I'm sorry for my bad english. English is not my main language.
I've been trying to study this and its patterns for a while.
You can see this in many ways, but the first way I saw this was from a geometrical point of view. I saw this as convexes polygons. Firstly you'll say it has $n$ vertices, and display them from $0$ to $n-1$ in any direction. Then you'll go the vertex of the position you are $+1$, then $+2$, then $+3$ and so on.
For example let's say that $n=5$. Then You'll have:
$$
-\:\: 0\:\: 1\:\: 2\:\: 3\:\: 4
$$
You start from $0$, then go to $0+1= 1$, then you go to $1+2 = 3$ etc.
Then you go to $3+3 = 6$. Note that if you represent this as a polygon you go back to $1$, since $$6 ≡ 1 \mod 5.$$
Eventually, if you keep doing these modulo sums, it results in a total of 3 vertices that you've passed through: 0,1,3. And lets put ${V(5) = 3}$.
Here's something I coded
- https://repl.it/@lehydra/PoligonosProblema
If you're not familiar with repl.it, its quite easy. Just click in "RUN" and give your "n" for the problem.
The first thing I noticed was that $2^n$ polygons they reached all vertices.
Somehow the $n=2$ case is special.
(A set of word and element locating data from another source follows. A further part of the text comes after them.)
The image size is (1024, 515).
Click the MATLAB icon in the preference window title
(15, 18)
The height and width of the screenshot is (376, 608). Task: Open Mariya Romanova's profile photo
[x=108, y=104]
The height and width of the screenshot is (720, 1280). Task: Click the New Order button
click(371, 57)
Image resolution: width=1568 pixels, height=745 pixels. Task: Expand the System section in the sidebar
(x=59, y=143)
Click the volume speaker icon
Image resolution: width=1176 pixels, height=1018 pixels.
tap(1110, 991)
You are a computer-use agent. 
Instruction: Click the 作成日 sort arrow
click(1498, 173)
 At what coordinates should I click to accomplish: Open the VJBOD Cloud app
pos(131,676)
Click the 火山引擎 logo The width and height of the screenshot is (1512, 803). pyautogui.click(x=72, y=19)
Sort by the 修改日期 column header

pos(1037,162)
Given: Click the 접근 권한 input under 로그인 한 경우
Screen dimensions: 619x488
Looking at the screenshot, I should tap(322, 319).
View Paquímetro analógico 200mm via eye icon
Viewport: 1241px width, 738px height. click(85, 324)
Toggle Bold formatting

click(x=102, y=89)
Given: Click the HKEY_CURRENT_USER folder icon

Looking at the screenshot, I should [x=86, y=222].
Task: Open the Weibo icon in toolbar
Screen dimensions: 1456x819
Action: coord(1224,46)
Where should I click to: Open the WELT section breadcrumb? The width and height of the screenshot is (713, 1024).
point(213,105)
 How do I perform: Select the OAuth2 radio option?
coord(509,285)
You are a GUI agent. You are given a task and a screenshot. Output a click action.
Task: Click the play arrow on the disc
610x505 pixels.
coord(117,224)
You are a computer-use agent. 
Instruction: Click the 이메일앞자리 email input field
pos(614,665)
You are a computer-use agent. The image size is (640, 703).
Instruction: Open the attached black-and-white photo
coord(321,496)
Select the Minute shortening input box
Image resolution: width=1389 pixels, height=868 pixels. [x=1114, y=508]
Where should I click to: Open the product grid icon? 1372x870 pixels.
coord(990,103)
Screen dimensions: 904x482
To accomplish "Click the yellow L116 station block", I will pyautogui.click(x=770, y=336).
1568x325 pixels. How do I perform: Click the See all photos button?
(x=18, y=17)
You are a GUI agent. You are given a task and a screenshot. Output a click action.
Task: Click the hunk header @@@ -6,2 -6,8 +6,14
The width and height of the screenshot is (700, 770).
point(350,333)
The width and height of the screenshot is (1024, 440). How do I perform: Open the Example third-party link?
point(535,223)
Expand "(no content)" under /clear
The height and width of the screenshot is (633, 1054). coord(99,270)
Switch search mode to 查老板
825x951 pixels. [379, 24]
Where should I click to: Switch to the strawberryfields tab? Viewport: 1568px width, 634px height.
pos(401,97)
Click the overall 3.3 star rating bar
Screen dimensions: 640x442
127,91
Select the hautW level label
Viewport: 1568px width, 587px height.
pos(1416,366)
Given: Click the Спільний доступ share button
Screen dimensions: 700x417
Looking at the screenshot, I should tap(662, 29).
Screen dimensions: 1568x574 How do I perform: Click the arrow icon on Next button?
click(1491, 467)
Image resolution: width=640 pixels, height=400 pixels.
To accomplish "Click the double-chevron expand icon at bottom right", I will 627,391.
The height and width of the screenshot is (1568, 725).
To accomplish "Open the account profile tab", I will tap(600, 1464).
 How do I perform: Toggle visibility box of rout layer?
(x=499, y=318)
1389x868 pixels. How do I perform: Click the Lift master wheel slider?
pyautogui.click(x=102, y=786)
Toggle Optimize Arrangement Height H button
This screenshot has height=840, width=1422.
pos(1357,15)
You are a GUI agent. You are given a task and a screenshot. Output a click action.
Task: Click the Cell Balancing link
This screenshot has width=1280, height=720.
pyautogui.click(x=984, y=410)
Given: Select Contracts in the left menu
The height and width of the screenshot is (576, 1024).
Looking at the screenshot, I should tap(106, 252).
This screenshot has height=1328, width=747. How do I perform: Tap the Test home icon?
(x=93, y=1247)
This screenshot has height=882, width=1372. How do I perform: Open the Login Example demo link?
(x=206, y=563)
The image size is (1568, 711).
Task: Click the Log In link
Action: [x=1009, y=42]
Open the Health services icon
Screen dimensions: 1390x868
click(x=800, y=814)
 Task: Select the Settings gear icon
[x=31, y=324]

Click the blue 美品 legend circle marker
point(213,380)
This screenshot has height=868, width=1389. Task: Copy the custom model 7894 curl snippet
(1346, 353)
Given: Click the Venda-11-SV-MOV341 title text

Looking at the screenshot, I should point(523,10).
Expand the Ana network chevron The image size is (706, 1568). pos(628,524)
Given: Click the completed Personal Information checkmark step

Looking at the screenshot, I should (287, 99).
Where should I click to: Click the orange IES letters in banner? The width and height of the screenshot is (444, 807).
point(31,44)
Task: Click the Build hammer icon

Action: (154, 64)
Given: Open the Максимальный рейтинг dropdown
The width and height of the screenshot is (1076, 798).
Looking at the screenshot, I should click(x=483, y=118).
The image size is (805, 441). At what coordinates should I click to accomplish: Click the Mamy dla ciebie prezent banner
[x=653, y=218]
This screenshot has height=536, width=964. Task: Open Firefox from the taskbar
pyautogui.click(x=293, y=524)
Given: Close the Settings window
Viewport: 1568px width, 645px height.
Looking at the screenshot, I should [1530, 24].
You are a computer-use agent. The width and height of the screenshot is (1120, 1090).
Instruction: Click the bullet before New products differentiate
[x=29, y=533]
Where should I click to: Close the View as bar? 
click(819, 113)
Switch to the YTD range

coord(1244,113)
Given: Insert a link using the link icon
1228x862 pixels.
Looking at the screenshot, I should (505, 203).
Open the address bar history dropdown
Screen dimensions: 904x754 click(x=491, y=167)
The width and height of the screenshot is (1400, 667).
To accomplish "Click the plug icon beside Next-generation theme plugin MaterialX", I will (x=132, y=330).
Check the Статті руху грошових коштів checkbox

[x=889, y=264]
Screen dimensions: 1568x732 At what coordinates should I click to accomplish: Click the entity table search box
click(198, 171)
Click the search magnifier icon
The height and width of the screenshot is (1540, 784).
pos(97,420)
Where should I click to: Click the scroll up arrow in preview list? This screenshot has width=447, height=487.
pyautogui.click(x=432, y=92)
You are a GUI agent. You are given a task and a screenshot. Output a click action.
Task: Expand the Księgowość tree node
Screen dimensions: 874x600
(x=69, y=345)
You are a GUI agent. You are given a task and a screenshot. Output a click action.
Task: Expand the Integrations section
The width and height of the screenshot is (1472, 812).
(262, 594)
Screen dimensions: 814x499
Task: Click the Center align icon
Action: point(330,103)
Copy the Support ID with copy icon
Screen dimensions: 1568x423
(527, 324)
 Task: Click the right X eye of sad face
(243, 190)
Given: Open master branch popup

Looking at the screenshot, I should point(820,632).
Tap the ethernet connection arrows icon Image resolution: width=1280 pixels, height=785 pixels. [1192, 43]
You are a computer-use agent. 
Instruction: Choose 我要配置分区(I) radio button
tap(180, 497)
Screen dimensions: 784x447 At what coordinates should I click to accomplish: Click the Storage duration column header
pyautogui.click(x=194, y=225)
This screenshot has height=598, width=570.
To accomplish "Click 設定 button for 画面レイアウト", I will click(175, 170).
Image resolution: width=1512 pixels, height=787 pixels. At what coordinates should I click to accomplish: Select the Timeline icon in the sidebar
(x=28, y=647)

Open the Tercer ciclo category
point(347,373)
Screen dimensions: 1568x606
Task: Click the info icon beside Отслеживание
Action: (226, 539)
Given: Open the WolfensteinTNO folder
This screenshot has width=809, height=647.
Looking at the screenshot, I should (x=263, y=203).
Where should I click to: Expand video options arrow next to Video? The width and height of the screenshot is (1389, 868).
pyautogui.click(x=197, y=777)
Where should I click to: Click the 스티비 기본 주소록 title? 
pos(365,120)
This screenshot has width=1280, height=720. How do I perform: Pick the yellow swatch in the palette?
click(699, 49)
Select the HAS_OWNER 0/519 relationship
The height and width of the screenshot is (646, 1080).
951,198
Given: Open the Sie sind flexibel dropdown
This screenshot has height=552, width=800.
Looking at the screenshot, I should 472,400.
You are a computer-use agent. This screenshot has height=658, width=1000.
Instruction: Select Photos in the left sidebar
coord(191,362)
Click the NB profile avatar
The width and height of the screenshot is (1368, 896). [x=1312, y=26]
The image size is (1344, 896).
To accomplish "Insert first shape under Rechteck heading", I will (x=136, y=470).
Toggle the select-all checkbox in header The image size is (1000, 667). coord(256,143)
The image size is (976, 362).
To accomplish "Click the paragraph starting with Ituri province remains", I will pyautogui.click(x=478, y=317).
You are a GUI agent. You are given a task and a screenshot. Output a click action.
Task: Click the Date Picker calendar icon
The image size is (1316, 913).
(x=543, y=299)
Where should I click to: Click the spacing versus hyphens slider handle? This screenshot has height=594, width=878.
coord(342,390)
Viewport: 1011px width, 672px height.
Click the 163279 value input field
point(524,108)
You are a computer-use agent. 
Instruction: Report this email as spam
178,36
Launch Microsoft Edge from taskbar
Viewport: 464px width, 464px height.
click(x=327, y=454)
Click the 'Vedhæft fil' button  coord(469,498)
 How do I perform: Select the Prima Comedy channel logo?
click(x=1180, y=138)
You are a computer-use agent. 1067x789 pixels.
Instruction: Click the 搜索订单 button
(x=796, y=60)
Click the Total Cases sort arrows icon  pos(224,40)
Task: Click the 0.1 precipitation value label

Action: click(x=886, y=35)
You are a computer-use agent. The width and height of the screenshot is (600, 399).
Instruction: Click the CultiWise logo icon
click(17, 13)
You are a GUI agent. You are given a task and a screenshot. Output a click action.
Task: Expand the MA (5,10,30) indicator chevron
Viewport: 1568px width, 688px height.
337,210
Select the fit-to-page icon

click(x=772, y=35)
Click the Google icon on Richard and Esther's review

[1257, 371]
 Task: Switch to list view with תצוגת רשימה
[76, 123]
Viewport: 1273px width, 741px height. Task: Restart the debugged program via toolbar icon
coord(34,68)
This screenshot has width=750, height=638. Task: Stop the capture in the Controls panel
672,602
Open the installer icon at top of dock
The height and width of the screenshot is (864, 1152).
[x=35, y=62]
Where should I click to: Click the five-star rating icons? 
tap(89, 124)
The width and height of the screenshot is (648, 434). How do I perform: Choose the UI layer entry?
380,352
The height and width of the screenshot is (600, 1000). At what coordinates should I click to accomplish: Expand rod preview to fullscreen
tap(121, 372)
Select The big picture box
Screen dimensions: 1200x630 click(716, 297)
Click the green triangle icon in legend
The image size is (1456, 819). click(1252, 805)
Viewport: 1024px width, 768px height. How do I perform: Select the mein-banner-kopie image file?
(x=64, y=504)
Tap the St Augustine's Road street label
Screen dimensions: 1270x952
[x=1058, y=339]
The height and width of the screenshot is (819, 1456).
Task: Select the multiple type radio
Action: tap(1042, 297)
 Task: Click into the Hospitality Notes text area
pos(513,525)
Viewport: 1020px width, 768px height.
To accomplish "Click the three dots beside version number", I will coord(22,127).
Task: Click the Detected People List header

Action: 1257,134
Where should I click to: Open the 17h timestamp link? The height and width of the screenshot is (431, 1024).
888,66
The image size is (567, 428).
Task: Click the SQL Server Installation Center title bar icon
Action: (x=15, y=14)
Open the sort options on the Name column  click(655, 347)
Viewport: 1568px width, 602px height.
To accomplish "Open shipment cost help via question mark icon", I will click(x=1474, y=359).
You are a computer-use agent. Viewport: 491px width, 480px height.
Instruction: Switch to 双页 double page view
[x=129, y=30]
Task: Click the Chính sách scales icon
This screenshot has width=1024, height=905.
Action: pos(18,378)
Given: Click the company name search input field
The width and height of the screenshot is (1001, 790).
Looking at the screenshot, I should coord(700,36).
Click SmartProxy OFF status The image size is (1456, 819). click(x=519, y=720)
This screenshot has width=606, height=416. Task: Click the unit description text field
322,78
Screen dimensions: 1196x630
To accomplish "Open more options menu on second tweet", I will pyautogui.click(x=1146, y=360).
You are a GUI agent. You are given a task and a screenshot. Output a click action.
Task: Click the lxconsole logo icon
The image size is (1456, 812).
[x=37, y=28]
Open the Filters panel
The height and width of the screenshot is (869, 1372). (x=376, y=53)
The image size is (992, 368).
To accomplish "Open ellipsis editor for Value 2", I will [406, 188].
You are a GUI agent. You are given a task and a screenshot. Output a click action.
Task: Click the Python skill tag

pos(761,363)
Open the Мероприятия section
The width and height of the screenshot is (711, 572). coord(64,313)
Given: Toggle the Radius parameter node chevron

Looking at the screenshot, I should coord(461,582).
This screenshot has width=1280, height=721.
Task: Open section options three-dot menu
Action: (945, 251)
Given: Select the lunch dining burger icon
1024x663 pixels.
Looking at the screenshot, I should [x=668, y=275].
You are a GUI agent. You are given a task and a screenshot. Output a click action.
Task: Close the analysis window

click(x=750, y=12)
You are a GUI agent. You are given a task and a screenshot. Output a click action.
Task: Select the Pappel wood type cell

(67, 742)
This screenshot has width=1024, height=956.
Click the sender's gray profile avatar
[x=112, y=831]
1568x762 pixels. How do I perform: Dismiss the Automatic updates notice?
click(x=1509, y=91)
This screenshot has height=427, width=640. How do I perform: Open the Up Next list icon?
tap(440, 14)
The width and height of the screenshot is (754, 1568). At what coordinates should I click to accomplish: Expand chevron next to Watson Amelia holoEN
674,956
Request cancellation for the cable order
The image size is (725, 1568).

If, for example, you want to know
$$
V(6) = V(2) \cdot V(3).
$$
and $V(2)=2$
Multiplication seems working when you use even numbers. Another example:
$$V(34) = 18,\quad V(17\cdot2) = V(17) \cdot V(2),$$
and $V(17) = 9$.
That might be the reason that $2^n$ polygons reach all vertices, since
$V(2^n)$ is obtained as the $n$-fold product of $V(2)$ by itself. So its reasonable that it reaches all vertices.
Can anyone please help me find a better explanation and help me to dig this out?
Also, what if I need to calculate $V(n)$ when $n$ is odd? What's the way or expression to get there?
If you're confused, this might help. https://prnt.sc/pitus0
The vertex numbers you find are all in the series $$0+1+2+3+... +k=\frac{k(k+1)}{2},$$
when considered modulo $n$.
If $n$ is an odd prime
The sum can be written as $\frac{1}{2}(k+\frac{1}{2})^2-\frac{1}{8}$ and the number of these modulo $n$ is the same as the number of squares i.e. $V(n)=\frac{n+1}{2}.$
Did you find that was always the case?
If $n$ is any odd number
By the proof given above, the answer is still the number of squares modulo $n$ and the easiest way of finding these is given by sequence https://oeis.org/A000224.
If $n$ is a power of 2
You have spotted a really interesting result that every integer can be written in the form $\frac{k(k+1)}{2}$ modulo such an $n$.
This can be proved by showing that for $0\le k<l\le n-1$ the two expressions $\frac{k(k+1)}{2}$ and $\frac{l(l+1)}{2}$ are different modulo $n$. We will then have $n$ different numbers of this form which is what we want.
The proof is to consider $$X=\frac{l(l+1)}{2}-\frac{k(k+1)}{2}=\frac{(l-k)(l+k+1)}{2}$$
Now only one of $l-k$ and $l+k+1$ can be even and so, for X to be $0$ modulo $n$, $2n$ must divide either $l-k$ or $l+k+1$. However, both these numbers are greater than $0$ but less than $2n$. Hence we do have have $n$ different numbers of the required form.